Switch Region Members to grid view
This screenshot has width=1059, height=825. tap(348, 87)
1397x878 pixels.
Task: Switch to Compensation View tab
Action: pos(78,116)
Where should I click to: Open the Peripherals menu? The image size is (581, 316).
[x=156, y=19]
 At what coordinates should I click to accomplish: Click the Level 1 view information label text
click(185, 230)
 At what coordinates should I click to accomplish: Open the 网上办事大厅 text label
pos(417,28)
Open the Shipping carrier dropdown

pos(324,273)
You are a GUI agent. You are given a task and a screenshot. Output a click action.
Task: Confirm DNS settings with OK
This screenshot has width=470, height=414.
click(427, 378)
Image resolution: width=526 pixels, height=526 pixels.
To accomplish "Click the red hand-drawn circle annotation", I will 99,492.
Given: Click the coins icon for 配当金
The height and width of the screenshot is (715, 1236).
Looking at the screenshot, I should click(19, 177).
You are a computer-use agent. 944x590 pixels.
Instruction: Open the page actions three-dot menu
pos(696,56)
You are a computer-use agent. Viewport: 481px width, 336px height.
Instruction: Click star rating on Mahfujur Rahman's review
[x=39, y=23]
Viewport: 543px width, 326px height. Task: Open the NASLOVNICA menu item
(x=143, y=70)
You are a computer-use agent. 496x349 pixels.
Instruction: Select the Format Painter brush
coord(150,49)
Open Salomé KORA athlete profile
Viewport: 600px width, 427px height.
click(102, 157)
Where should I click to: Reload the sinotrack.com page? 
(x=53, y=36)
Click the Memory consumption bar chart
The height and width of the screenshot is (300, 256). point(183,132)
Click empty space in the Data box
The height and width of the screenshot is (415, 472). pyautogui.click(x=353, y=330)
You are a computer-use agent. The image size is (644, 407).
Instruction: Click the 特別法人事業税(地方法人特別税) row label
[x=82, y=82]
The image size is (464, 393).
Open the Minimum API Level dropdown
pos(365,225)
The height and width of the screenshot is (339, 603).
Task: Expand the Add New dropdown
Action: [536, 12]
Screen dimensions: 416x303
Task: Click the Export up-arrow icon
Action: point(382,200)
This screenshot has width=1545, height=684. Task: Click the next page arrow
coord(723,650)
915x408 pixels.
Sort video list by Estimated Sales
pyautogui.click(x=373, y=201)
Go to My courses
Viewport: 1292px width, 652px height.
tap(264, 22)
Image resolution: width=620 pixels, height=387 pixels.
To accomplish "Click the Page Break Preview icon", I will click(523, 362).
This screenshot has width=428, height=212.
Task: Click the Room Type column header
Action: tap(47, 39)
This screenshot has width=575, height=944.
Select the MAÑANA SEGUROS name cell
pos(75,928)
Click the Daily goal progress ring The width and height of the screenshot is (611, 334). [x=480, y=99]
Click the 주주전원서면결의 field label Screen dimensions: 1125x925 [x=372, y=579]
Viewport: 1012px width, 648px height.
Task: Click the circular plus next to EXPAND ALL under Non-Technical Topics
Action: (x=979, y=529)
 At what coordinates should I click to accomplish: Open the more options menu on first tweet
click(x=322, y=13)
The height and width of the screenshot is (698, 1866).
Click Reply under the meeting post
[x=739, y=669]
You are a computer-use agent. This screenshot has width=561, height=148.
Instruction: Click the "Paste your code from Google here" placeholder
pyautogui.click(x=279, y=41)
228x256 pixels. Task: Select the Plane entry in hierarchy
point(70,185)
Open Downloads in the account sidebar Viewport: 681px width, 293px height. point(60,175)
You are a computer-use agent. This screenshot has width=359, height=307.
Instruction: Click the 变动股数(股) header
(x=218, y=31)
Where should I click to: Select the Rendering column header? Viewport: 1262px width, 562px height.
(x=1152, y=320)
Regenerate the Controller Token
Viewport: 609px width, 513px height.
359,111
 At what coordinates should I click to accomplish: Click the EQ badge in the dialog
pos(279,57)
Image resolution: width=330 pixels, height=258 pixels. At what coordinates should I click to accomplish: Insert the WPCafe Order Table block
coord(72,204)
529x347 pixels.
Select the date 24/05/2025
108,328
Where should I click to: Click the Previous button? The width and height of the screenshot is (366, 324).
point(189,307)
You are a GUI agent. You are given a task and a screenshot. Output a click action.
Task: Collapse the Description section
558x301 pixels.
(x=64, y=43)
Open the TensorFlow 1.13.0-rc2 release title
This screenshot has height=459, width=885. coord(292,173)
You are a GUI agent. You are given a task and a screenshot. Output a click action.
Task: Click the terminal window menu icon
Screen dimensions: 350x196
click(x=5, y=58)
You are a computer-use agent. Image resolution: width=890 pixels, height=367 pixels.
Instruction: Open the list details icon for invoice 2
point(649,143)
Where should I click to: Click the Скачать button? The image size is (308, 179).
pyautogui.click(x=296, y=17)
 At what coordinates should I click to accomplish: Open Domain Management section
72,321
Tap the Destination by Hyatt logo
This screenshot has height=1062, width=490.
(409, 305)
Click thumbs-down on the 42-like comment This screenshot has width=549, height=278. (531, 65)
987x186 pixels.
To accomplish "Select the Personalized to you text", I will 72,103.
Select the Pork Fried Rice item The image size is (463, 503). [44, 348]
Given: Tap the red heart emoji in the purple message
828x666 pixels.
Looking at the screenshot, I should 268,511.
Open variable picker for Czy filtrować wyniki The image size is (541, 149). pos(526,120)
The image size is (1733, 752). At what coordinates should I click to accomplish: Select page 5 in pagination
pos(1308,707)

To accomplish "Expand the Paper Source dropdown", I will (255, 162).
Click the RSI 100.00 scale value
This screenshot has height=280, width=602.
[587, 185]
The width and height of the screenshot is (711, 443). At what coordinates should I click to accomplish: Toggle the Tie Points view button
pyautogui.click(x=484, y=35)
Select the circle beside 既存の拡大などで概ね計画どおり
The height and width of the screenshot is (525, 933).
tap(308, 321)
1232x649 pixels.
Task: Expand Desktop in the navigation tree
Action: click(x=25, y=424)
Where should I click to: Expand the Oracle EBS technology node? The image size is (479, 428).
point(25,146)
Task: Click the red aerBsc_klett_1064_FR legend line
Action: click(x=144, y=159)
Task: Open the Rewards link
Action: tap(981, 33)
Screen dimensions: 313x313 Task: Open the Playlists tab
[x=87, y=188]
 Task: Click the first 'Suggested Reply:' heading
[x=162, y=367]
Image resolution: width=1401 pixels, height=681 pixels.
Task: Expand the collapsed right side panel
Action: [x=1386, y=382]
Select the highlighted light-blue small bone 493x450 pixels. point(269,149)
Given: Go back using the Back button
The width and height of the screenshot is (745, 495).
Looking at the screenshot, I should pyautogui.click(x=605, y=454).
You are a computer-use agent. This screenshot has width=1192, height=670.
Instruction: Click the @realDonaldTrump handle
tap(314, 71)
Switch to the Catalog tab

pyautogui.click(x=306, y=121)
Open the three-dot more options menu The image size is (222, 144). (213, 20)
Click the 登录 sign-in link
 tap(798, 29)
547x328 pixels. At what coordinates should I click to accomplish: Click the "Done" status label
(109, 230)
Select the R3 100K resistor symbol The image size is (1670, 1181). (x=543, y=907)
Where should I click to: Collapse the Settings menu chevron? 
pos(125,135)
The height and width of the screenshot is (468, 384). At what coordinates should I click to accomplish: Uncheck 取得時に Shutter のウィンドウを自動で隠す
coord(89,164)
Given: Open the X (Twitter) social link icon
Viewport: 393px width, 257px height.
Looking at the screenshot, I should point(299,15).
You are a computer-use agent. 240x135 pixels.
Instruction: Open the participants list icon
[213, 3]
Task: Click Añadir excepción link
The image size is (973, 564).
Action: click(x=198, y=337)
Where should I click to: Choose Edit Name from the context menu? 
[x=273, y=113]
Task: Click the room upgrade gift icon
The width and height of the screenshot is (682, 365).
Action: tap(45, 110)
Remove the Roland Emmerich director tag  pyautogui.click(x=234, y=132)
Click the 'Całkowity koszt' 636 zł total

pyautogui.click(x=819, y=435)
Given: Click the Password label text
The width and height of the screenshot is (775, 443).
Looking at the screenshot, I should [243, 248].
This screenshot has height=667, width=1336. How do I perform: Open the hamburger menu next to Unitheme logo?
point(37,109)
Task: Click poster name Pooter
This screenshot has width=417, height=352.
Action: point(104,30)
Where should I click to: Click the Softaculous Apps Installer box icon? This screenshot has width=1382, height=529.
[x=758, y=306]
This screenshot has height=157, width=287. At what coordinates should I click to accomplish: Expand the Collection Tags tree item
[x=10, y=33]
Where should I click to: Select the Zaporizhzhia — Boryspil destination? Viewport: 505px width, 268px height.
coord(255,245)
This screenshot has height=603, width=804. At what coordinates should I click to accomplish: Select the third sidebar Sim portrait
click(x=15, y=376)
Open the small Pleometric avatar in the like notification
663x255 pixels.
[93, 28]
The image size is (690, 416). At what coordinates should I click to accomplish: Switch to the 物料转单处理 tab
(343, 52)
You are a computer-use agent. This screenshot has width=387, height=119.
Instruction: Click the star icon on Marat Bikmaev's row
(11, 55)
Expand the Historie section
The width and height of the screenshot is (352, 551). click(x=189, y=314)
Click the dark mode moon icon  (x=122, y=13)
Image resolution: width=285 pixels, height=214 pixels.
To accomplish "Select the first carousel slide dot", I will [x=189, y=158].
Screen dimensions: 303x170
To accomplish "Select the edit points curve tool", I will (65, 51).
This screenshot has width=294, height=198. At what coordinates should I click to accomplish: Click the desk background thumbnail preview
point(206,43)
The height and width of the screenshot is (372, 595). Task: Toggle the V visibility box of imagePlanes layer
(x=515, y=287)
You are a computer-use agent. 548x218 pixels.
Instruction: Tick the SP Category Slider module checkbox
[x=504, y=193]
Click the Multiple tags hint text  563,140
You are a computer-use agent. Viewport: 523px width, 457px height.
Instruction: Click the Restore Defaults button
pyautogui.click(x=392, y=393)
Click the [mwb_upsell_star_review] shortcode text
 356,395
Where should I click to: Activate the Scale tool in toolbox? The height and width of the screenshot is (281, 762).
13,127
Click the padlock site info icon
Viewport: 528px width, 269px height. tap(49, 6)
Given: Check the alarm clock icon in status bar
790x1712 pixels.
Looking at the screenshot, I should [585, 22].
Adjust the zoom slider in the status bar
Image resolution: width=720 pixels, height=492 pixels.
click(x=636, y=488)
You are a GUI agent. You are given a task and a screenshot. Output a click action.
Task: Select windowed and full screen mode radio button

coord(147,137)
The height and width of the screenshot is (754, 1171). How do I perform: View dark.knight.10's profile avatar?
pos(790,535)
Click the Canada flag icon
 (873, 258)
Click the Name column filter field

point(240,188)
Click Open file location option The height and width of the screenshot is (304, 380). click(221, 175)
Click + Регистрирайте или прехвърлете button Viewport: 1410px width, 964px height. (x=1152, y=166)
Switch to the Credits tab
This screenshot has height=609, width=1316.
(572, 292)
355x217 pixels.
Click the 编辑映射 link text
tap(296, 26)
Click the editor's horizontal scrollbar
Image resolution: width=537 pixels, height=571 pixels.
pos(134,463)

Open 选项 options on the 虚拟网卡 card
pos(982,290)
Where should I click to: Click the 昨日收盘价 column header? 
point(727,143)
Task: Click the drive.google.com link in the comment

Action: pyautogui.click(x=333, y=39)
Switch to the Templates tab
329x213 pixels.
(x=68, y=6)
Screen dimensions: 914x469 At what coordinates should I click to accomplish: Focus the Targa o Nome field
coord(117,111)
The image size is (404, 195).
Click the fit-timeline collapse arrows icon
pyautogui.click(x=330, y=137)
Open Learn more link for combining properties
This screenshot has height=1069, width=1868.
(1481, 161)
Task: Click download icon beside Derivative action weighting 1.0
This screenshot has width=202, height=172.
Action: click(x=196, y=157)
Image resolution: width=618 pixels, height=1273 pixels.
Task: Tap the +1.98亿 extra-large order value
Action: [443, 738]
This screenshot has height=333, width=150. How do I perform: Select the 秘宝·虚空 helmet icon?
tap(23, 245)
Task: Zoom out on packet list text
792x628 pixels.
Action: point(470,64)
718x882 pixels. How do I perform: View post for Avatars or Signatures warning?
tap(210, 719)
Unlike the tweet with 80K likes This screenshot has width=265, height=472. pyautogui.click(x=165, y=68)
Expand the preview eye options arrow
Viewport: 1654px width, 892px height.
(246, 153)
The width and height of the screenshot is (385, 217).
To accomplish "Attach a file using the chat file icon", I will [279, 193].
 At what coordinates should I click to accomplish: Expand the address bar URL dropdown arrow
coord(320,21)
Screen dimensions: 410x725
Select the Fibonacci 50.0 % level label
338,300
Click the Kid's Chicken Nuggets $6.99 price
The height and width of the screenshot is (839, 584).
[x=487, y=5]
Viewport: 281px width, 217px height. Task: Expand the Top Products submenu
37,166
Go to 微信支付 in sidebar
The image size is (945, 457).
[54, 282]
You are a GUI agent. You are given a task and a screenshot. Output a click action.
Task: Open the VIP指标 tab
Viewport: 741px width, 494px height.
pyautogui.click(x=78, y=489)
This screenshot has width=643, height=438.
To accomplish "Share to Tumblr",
§
- What to produce:
Say the number of lines in the records above that include the string "with", and no more.

- Result of this exercise:
2